[Interface element records]
○ ○ ○ ○ ○ ○ ○

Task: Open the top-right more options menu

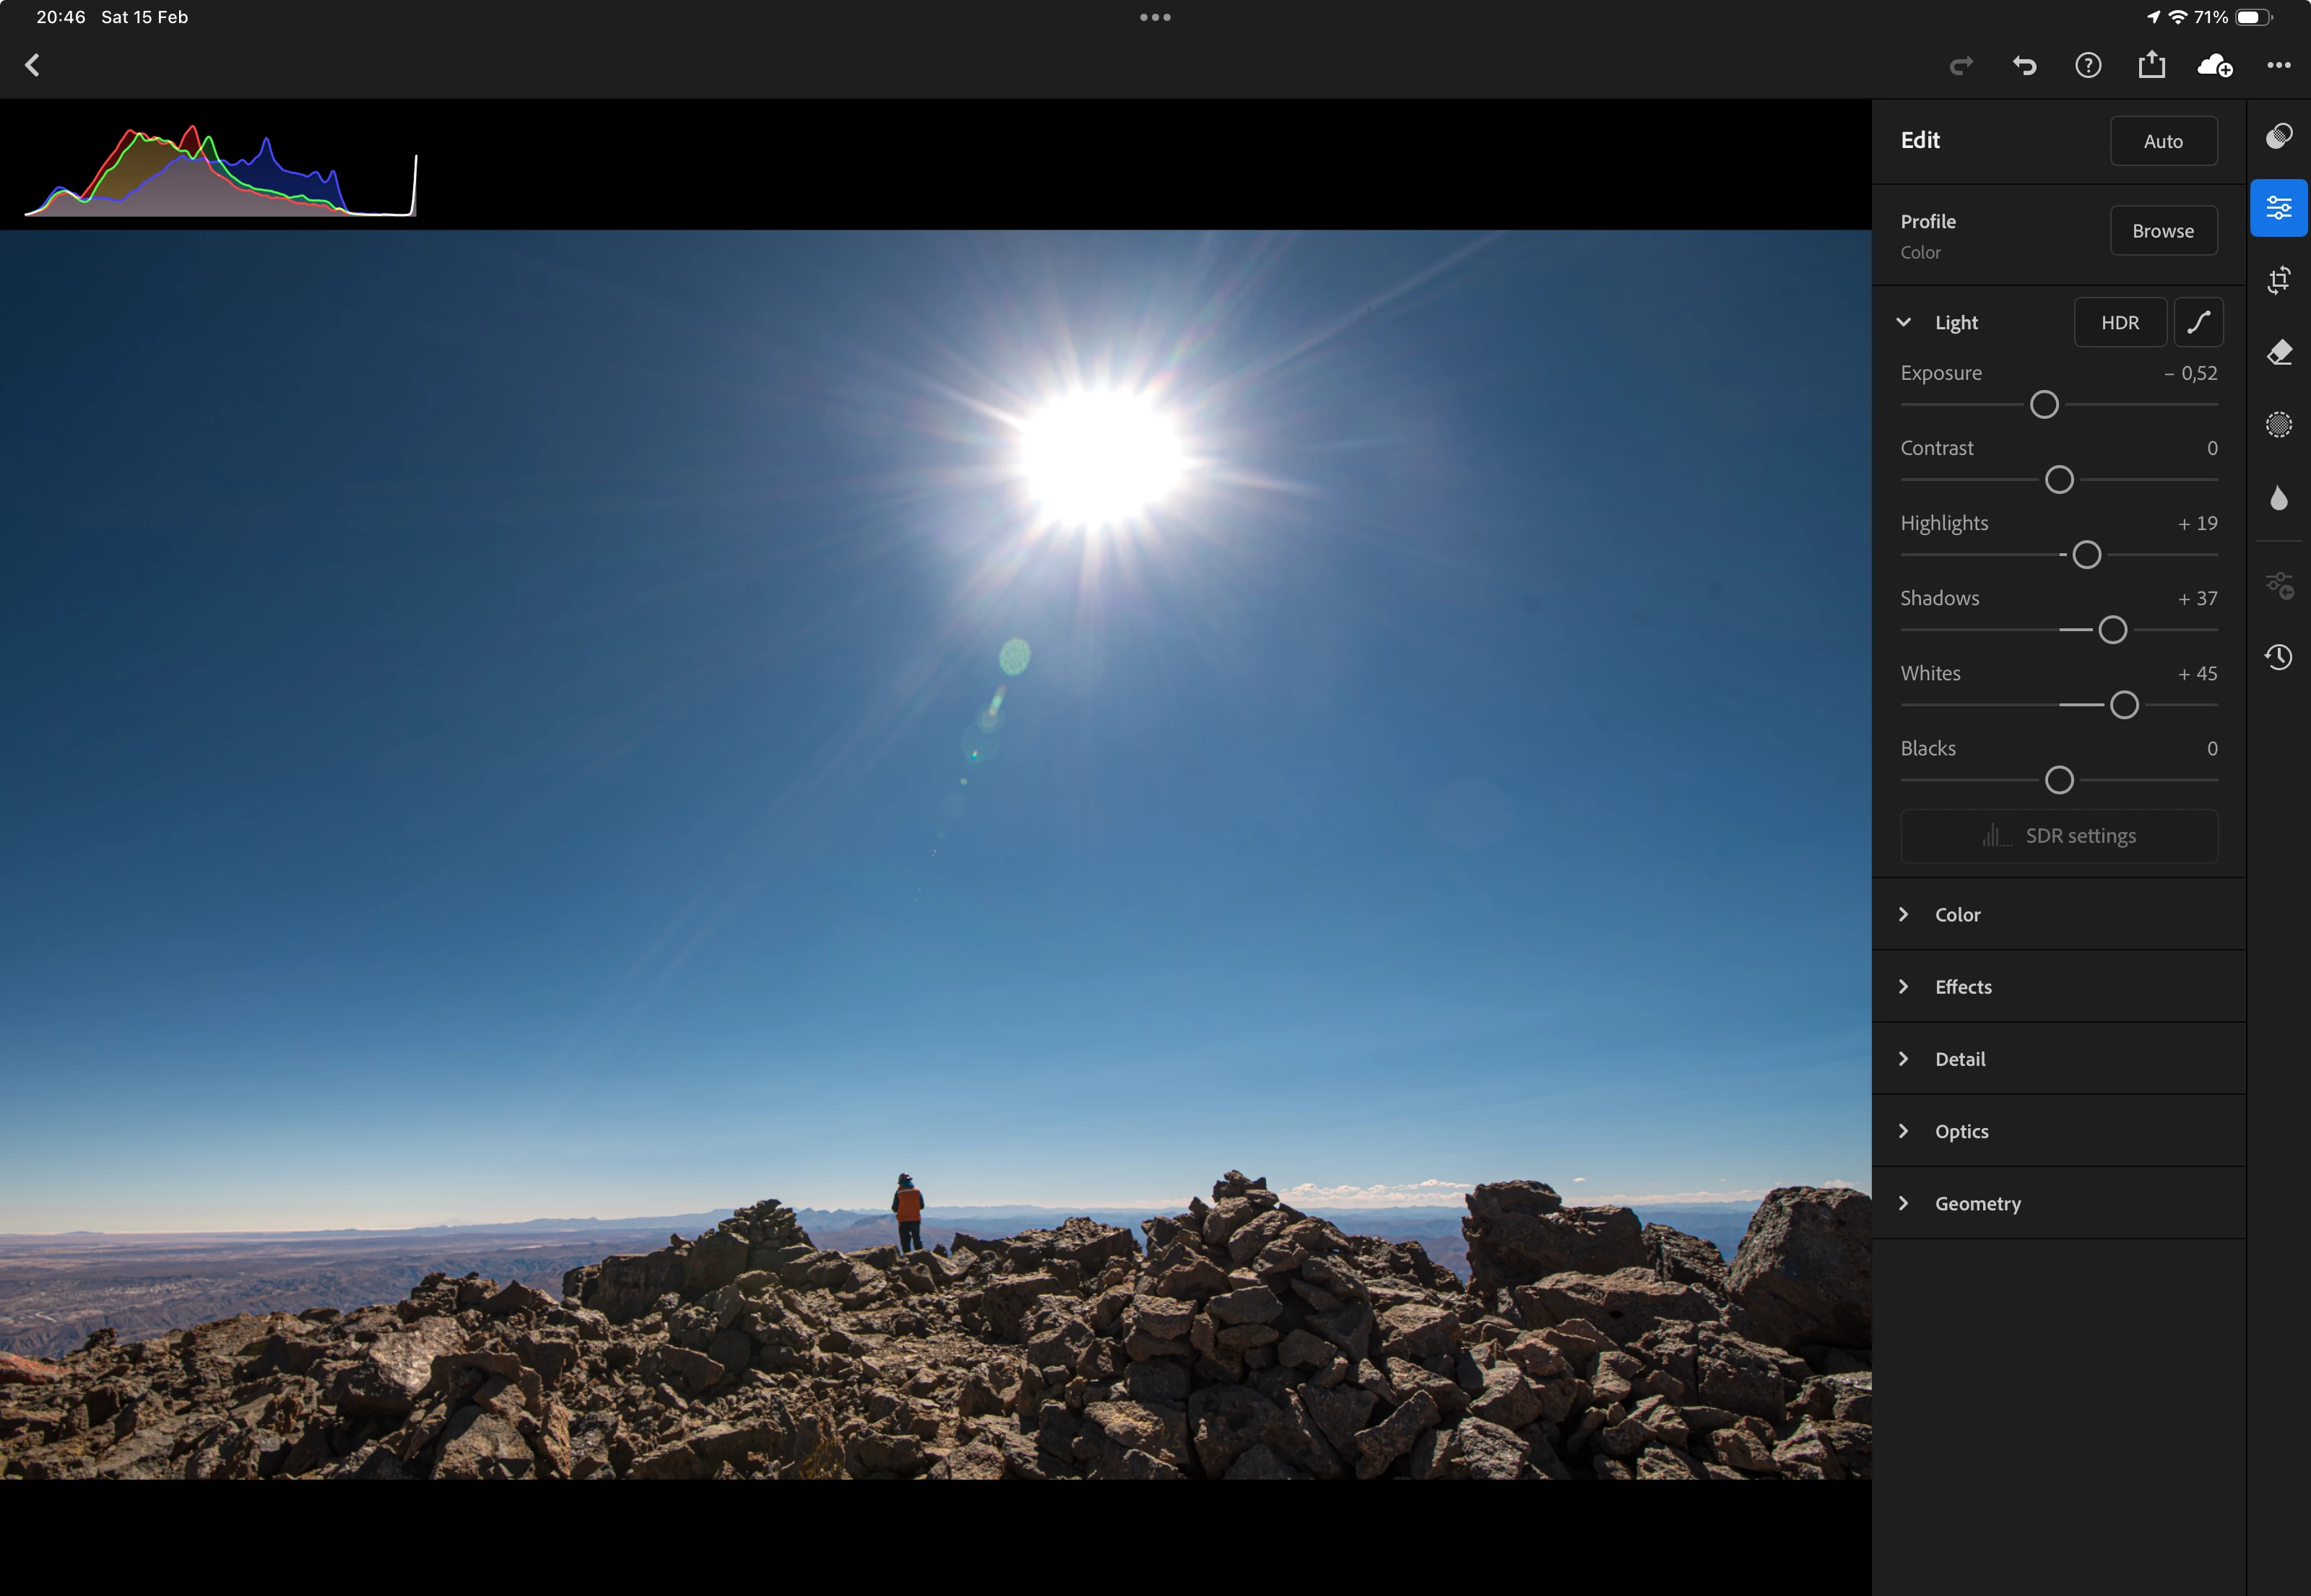Action: tap(2278, 66)
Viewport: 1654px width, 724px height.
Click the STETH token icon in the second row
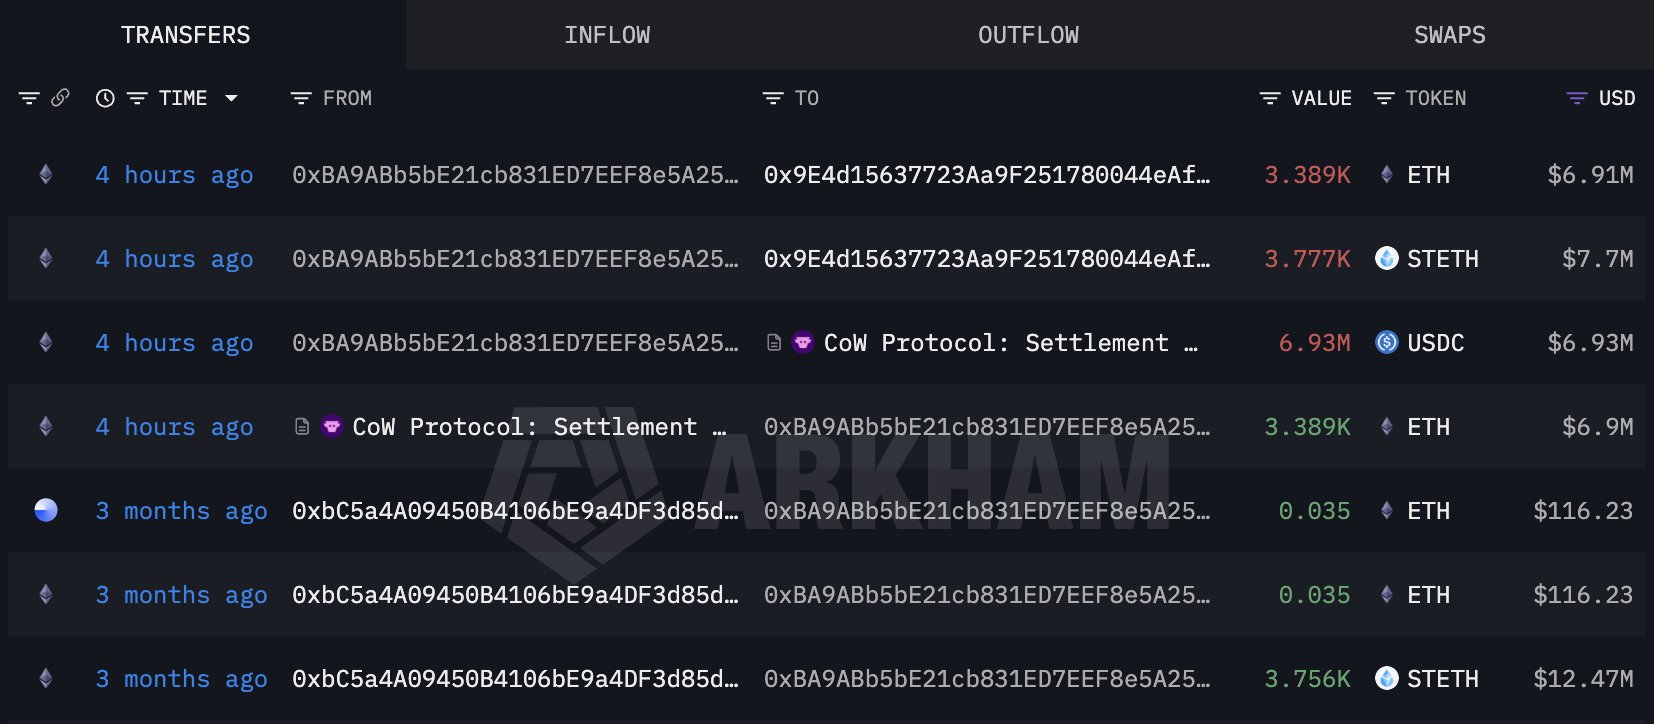[1386, 258]
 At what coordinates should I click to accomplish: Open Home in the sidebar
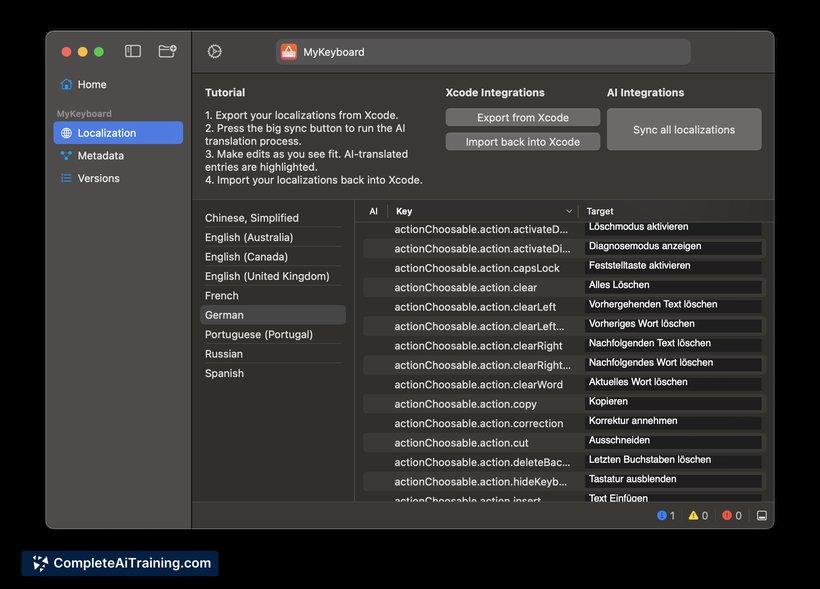(91, 85)
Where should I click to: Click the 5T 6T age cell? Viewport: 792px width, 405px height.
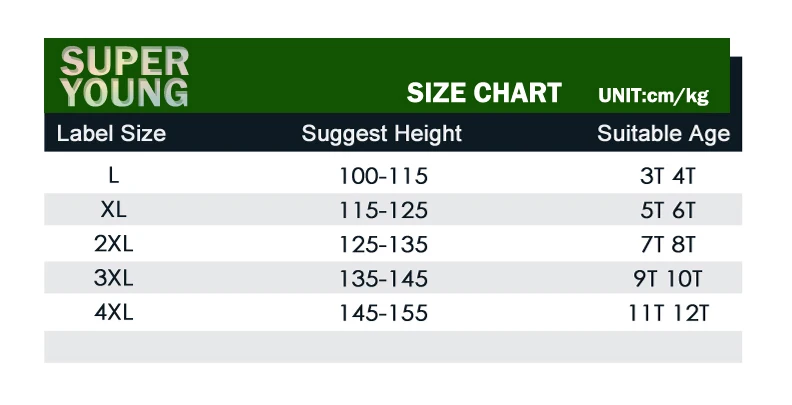(x=668, y=211)
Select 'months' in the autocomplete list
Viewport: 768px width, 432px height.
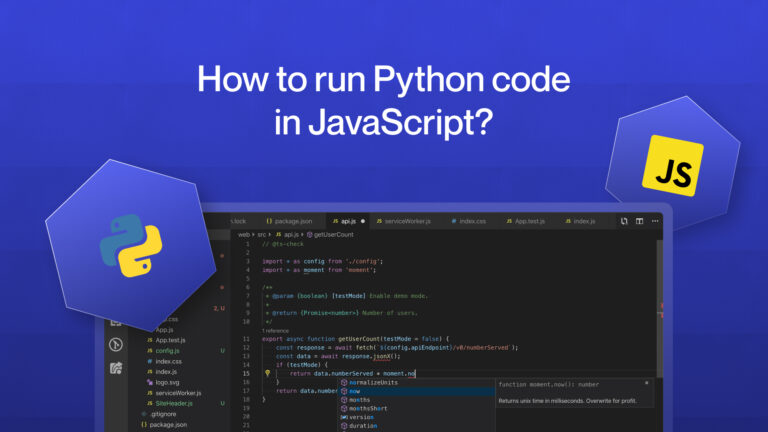[360, 400]
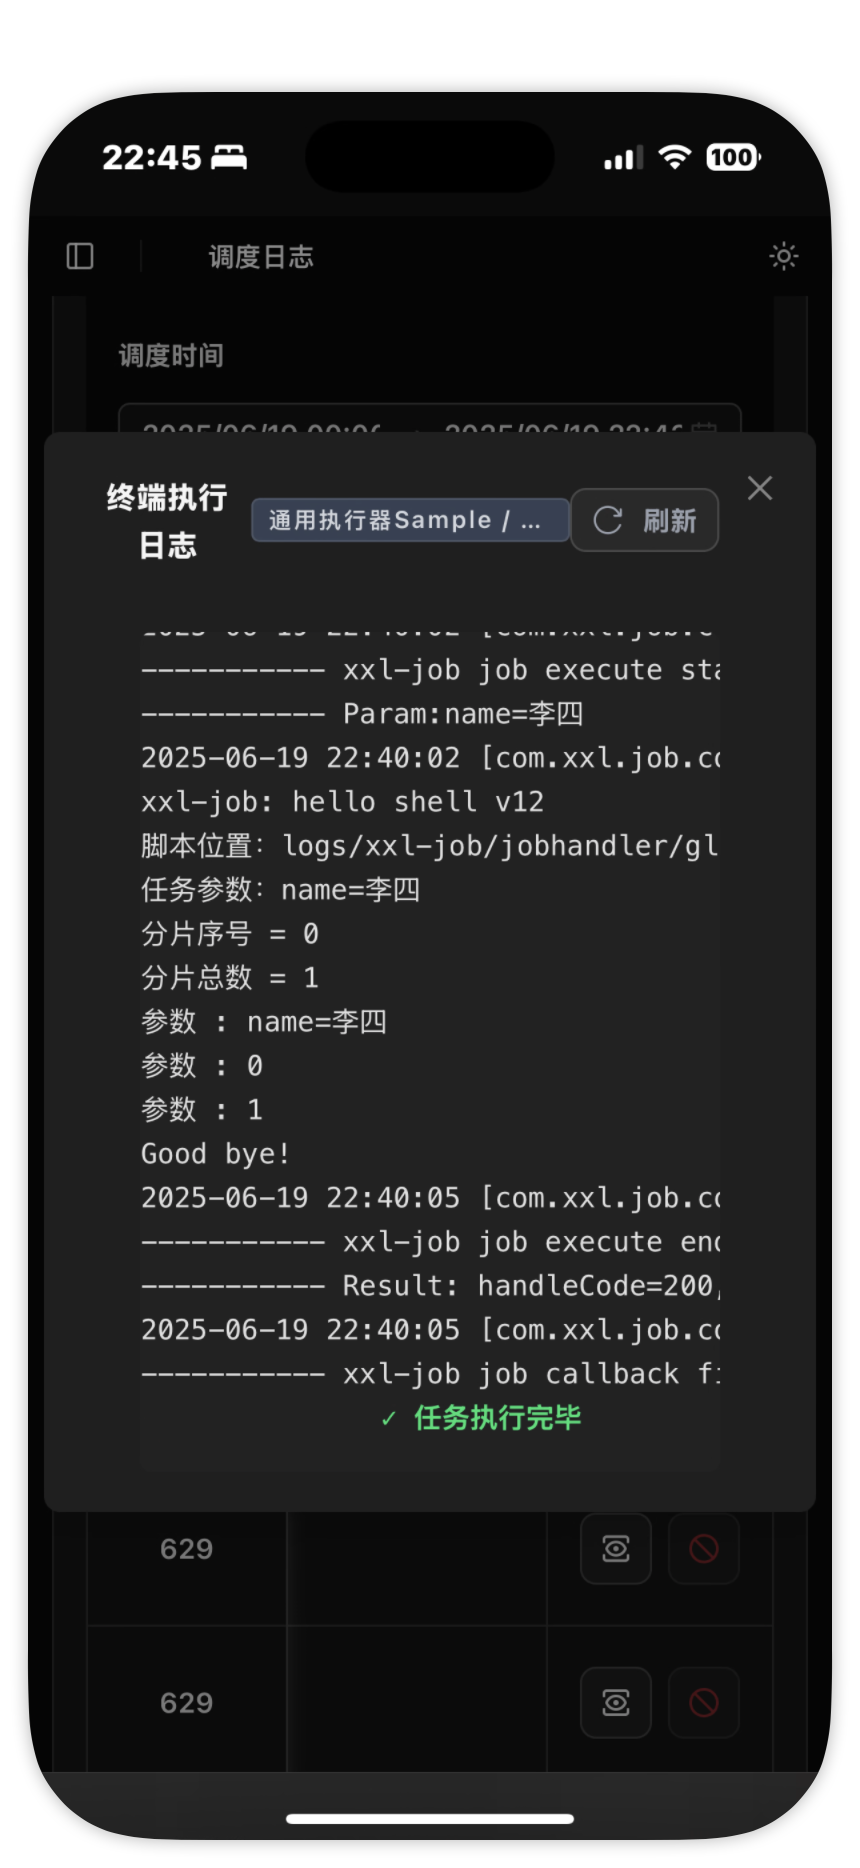Click the "xxl-job: hello shell v12" line
The width and height of the screenshot is (860, 1868).
342,802
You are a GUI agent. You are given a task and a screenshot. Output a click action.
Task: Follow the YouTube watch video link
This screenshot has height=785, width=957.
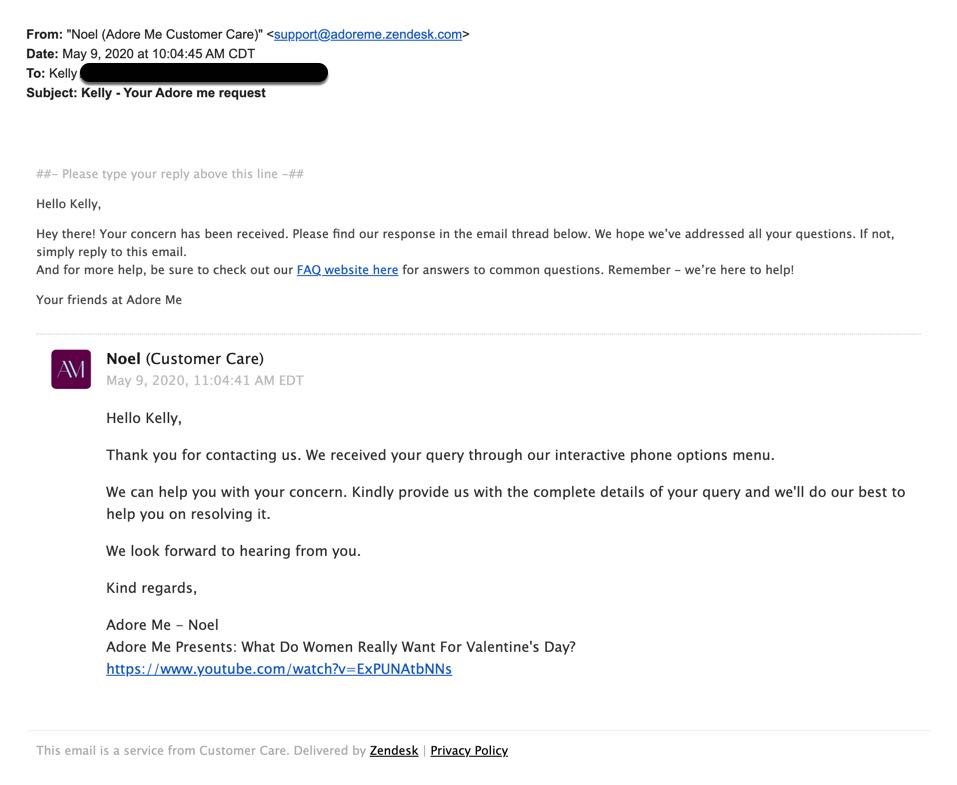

○ ○ ○ ○ ○ ○ ○

§ **GIVEN REQUEST**
Please set out all of the data above as a numbered list with one line per item, skipping blank lines and leaving out the pictures.

§ **SOLUTION TO THIS TASK**
1. Task: Open the top-right more options menu
2. Action: tap(2278, 66)
3. Viewport: 1654px width, 724px height.
4. Click the STETH token icon in the second row
5. [1386, 258]
6.  At what coordinates should I click to accomplish: Open Home in the sidebar
7. (91, 85)
8. Where should I click to: Click the 5T 6T age cell? Viewport: 792px width, 405px height.
9. (x=668, y=211)
10. Select 'months' in the autocomplete list
11. Viewport: 768px width, 432px height.
12. [360, 400]
13. Click the "xxl-job: hello shell v12" line
14. The width and height of the screenshot is (860, 1868).
15. 342,802
16. You are a GUI agent. You are given a task and a screenshot. Output a click action.
17. Task: Follow the YouTube watch video link
18. This screenshot has height=785, width=957.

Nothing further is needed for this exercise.